----- Available data

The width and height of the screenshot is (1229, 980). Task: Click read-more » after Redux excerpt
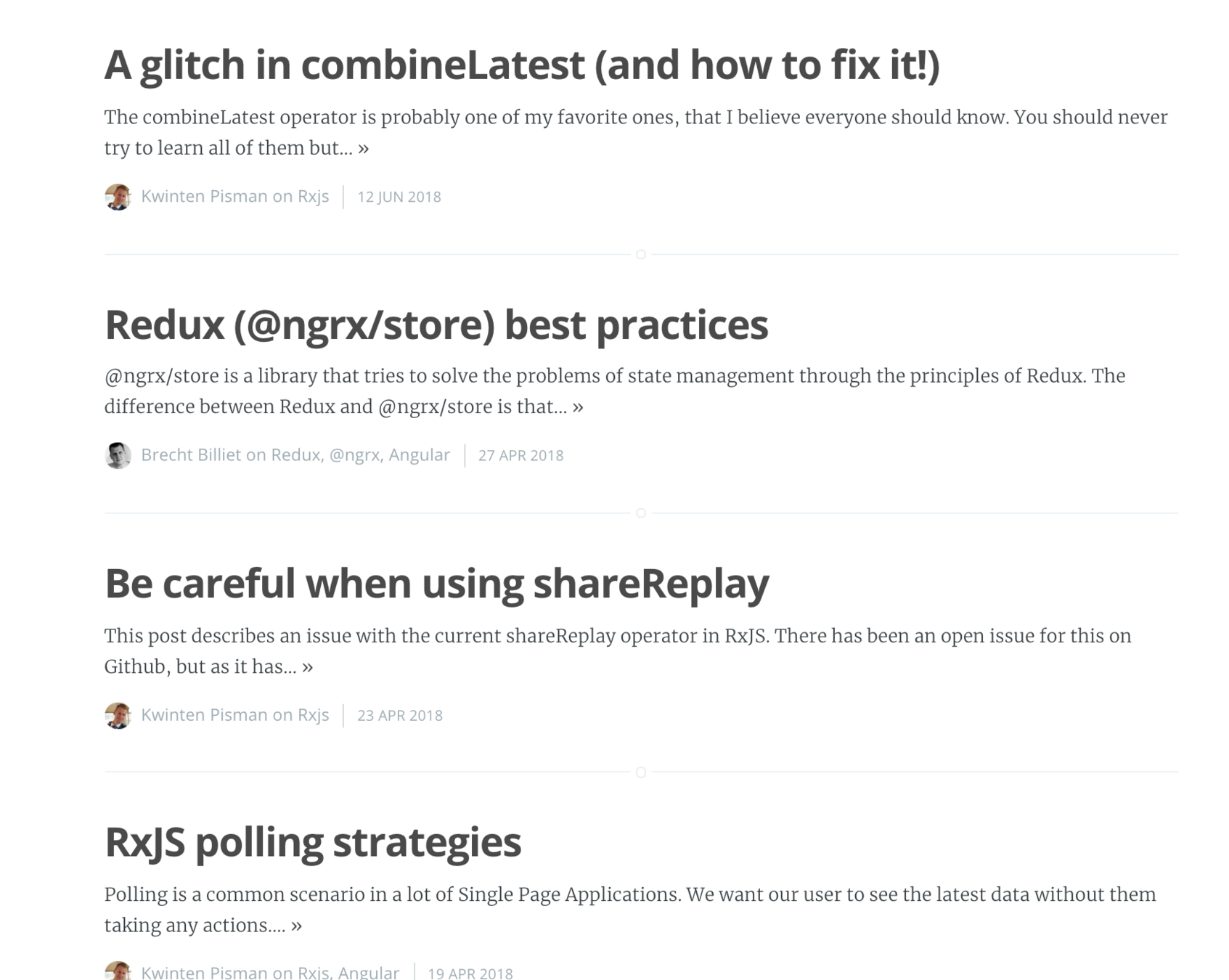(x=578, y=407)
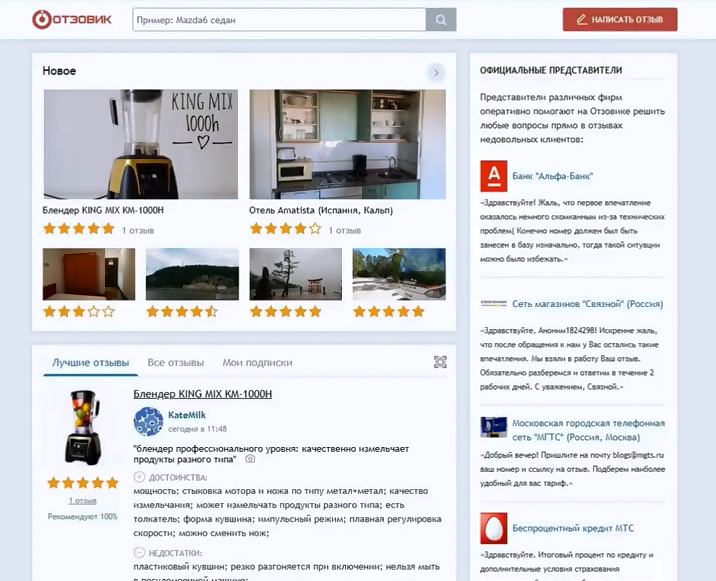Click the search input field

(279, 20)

----------
----- Available data

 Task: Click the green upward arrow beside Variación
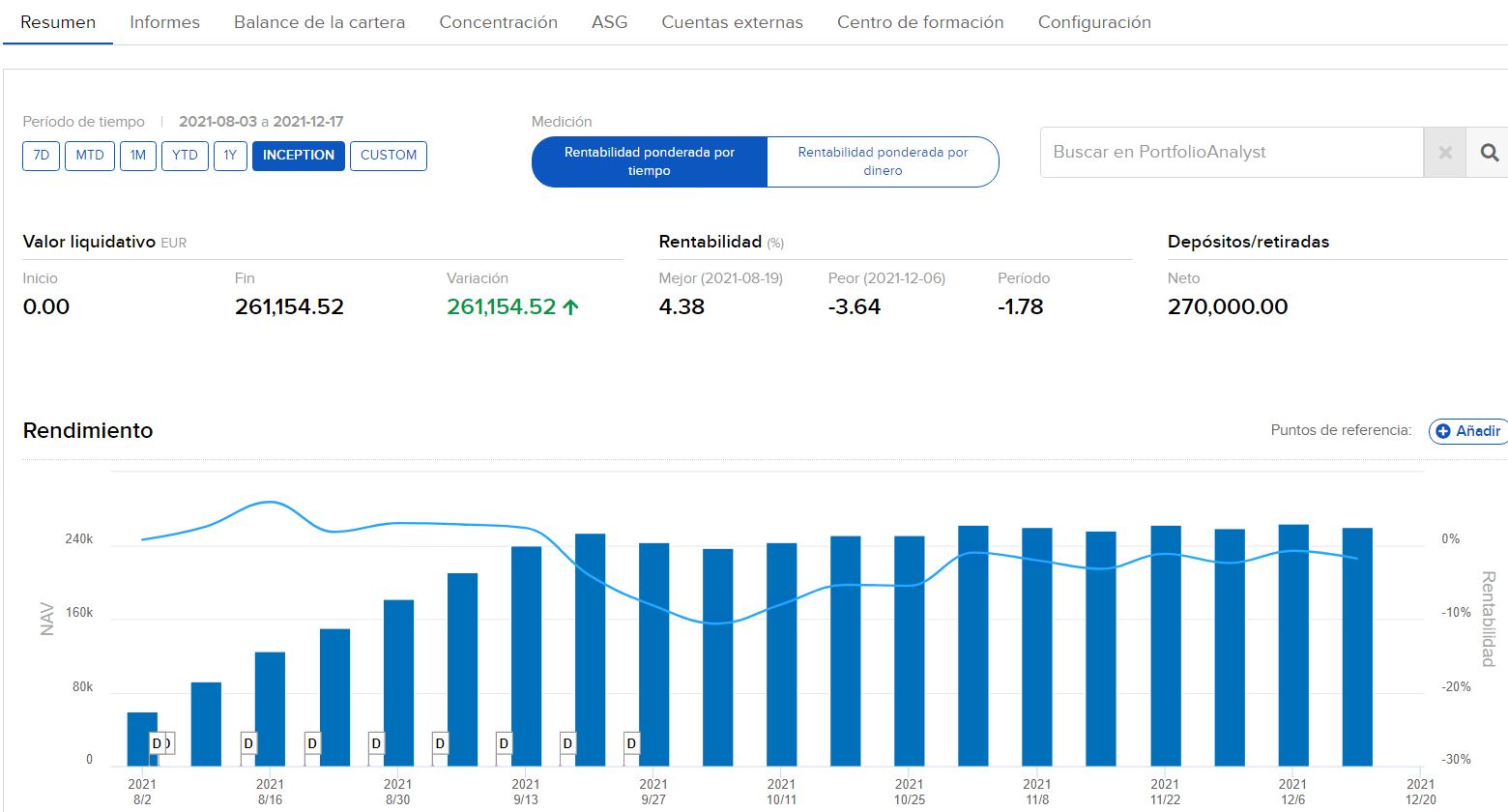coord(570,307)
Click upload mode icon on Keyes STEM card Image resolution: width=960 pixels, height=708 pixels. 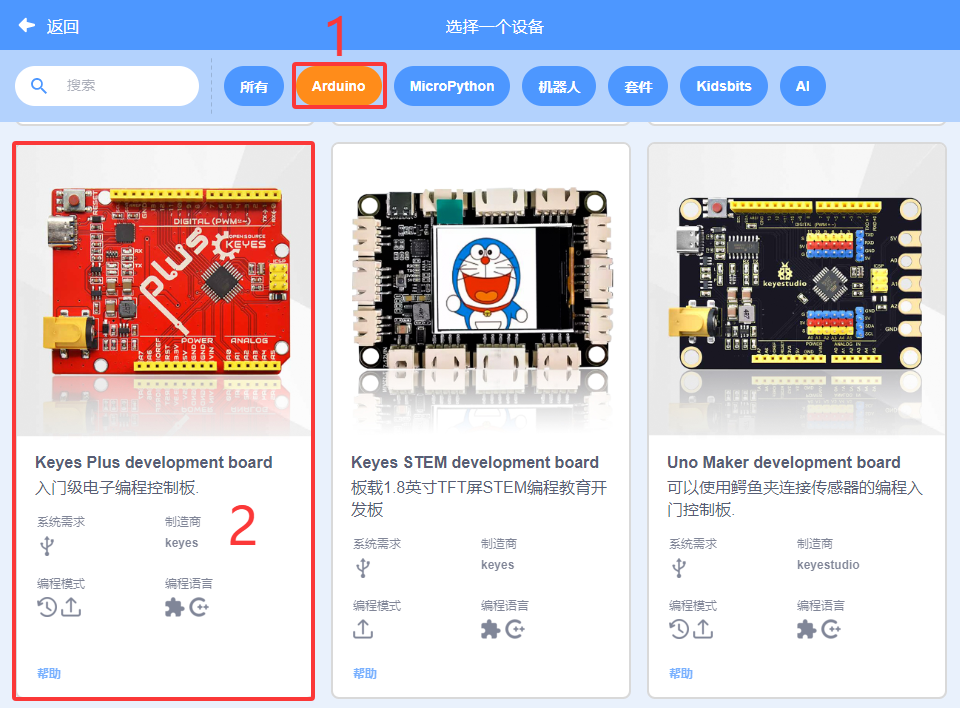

----------
----- Available data

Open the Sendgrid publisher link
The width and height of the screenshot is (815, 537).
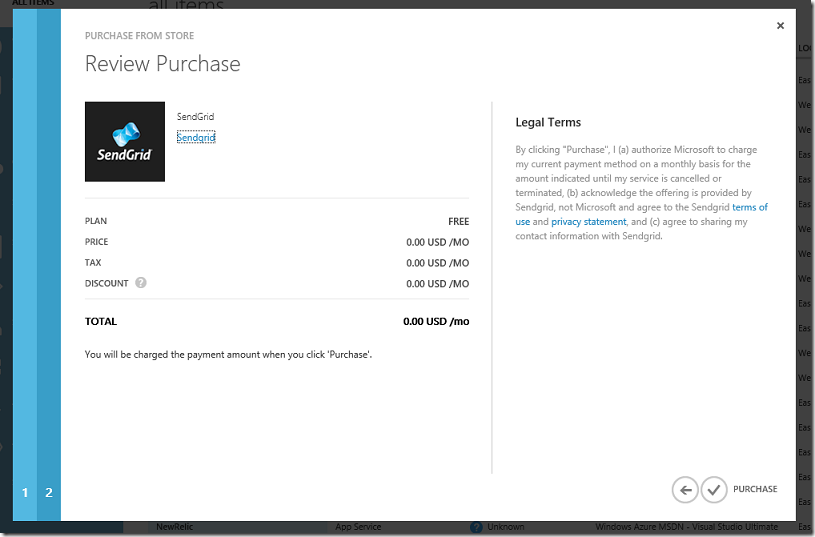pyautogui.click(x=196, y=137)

----------

• Instructions for the task:
Find the line with "Task: Click the" and the line with "Click upload mode" in the records above. Copy both and all lines between them exactly, without pictures.

• Your solution:
 Task: Click the green upward arrow beside Variación
coord(570,307)
Click upload mode icon on Keyes STEM card Image resolution: width=960 pixels, height=708 pixels. 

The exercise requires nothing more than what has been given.